Niños, ancianos, huertos y las pequeñas tierras de labor que
complementaban la economía de la familia. Por las noches, mientras
hilaban o zurcían calcetines, hacían los trasnochos.

El
horno tenía distintas formas de gestionarse. Si el pueblo era de
señorío, había un encargado que cobraba la poya y cada año pagaba el
impuesto al señor. La poya era como un impuesto, pero en especies.
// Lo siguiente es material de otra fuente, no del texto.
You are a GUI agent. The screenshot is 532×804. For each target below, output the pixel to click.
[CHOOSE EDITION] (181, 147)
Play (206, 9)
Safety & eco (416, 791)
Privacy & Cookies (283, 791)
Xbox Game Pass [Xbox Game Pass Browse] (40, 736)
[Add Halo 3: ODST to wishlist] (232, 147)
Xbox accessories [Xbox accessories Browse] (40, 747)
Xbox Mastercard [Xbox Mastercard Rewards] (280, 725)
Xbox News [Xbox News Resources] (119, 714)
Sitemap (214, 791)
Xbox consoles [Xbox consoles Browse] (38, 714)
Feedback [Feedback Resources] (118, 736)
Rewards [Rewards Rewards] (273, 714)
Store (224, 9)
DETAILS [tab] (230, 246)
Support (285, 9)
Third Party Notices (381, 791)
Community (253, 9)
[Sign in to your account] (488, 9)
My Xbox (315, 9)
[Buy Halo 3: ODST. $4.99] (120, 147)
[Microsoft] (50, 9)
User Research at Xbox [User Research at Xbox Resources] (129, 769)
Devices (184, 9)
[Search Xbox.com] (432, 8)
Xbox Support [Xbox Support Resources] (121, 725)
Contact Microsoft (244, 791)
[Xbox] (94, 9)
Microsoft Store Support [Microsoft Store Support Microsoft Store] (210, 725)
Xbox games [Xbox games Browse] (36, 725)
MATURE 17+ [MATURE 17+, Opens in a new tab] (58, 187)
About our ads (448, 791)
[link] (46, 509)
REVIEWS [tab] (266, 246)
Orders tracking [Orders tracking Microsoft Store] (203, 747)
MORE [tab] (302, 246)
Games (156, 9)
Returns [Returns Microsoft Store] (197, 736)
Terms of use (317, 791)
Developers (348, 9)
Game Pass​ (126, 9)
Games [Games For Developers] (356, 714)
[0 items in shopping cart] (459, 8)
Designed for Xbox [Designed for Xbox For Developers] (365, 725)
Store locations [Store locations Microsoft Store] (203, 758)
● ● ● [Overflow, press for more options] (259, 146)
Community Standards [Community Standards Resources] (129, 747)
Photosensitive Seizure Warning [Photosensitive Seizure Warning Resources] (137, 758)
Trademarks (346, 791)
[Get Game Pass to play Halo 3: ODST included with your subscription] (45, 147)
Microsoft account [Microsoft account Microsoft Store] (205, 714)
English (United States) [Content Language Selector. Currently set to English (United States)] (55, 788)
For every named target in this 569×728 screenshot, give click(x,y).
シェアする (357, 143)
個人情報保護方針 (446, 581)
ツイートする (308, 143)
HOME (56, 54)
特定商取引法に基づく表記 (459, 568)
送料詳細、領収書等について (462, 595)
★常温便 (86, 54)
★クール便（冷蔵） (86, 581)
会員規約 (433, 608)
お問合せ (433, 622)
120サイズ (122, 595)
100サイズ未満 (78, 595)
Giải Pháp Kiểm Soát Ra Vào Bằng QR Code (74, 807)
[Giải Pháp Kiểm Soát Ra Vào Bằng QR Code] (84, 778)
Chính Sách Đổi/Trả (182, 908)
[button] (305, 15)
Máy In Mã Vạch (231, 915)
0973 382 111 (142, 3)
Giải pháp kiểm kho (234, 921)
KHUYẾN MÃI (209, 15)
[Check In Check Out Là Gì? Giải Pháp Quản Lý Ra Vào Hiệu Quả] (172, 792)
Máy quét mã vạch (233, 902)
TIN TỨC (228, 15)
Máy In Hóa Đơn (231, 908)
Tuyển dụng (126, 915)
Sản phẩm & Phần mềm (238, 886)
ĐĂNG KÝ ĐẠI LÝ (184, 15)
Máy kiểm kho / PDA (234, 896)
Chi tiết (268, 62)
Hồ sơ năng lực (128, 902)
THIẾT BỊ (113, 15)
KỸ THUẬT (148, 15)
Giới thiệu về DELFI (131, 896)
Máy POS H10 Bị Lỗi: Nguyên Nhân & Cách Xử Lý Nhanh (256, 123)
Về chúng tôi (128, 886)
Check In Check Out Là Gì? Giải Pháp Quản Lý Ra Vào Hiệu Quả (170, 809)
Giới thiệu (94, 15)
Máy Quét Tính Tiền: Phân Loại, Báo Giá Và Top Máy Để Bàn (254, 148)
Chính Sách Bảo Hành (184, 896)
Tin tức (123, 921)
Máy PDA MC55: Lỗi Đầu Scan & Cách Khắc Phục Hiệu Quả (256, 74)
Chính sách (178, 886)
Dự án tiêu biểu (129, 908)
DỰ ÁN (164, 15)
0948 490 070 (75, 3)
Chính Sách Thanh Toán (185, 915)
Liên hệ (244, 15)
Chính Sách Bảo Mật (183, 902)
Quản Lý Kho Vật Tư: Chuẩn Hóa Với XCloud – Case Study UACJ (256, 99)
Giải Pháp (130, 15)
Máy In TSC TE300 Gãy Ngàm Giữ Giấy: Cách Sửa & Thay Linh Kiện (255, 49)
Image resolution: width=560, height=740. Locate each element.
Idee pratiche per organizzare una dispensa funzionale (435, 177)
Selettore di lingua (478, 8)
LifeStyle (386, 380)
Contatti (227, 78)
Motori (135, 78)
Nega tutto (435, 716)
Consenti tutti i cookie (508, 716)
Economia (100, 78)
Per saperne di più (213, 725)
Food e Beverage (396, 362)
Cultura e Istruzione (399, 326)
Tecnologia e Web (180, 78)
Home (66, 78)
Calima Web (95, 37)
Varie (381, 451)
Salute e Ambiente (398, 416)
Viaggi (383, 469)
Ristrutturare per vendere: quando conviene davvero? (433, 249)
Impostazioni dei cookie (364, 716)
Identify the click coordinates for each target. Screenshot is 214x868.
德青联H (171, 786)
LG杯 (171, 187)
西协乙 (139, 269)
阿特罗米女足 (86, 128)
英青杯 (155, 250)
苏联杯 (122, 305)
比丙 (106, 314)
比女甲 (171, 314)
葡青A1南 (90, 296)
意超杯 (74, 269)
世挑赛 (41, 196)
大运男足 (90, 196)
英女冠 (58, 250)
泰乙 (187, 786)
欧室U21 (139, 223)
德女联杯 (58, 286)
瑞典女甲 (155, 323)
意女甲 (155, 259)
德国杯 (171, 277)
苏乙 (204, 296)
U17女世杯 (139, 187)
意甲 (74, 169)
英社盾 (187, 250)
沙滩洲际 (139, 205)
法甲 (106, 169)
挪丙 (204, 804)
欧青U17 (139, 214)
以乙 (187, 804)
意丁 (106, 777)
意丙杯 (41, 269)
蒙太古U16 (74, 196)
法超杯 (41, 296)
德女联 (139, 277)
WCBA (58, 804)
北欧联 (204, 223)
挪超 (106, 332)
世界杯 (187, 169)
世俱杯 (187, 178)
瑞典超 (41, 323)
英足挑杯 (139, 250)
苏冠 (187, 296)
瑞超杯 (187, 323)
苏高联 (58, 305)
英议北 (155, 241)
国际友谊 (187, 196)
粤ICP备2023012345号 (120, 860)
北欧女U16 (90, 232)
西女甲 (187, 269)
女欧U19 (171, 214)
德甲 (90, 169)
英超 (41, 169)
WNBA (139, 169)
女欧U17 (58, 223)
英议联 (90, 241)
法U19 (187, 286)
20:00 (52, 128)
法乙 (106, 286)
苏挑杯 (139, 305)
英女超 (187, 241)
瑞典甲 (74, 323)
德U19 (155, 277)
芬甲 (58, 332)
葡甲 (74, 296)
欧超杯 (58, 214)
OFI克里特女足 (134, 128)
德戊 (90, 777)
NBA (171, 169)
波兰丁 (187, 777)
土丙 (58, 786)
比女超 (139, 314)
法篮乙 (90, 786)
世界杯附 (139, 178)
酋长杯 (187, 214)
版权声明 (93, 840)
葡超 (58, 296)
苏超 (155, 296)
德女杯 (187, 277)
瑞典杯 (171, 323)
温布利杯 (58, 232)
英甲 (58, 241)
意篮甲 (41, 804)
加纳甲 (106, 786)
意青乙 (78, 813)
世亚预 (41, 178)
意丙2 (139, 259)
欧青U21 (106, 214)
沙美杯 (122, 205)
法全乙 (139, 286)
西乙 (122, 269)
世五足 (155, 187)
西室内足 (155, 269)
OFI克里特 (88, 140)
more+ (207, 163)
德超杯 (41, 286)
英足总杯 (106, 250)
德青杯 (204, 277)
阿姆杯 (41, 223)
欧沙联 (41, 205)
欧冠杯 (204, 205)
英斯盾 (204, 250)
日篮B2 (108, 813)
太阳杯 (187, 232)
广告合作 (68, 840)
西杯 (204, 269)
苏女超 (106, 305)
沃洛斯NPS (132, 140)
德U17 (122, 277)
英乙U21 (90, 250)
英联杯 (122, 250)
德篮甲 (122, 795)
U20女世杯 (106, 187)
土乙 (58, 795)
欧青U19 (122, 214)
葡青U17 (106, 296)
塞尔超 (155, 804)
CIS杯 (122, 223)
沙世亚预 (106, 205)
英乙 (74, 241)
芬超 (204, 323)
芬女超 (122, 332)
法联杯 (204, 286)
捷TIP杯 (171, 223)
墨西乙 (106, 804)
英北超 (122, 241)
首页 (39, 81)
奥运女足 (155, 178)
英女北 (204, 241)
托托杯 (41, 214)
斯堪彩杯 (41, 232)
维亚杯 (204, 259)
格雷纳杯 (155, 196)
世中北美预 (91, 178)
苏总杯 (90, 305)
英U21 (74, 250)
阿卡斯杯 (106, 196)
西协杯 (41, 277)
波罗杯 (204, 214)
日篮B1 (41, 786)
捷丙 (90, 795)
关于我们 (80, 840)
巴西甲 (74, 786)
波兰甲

De
cada seis hogazas, por ejemplo, el hornero se quedaba una, lo mismo que
de cualquier otro elaborado que se cociera en el horno.
En otros
pueblos, la gestión del horno salía a subasta, cada año, junto con la de
la taberna –si era propiedad del Común-, la dehesa… En pueblos pequeños,
el horno era de todos y se hacía por adra, sin cobrar nada. Las mujeres
amasaban en casa y llevaban las hogazas a cocer, marcadas, como las
reses. Cuando el horno se había enfriado algo, aprovechaban para cocer
la cenceña, el puesto, las tortas huecas, o lo que cada una de ellas
hubiera preparado para aprovechar bien la masa que quedaba en la artesa,
y el calor del horno.
En el habla
rural, las tareas en el horno han dejado palabras como: boquera,
barredero, echadera, horcón, horguinero o urgunero, levantadera,
pellejo, rejadilla… Un mundo rico, como todo lo rural.
El pasado
sábado, 11 de octubre, el pueblo de Los Campos puso en marcha su horno
recién restaurado. Allí, las mujeres del pueblo, con la señora Dolores a
la cabeza, mostraron a los que estábamos cómo se hacía el pan cuando el
pueblo rebosaba vecinos y rebaños de ganado trashumante.






Los
Campos tienen una parte de su monte en la Sierra del Alba. Nace el río
Cidacos, que discurre creando una vegetación de ribera, por la parte
baja de la iglesia de Santa Elena, ejemplo de románico rural, con una
sola nave, a la que se le añadió un pórtico. Hasta Los Campos llegaron
algunos de los vecinos que se marcharon por los años sesenta, para pasar
un día en comunidad, oír misa, hacer el pan, asar patatas y comer una
caldereta todos juntos. Para los niños –que había alguno- allí estaba
Juan Catalina “Kata”, contándoles cuentos tradicionales.
La actividad
formaba parte del “Otoño en Tierras Altas”, que patrocina la
Mancomunidad,y en la que participan, alegremente, todos los vecinos,
quienes, además de en agosto, ven su pueblo con personas que se
interesan por las actividades de antaño.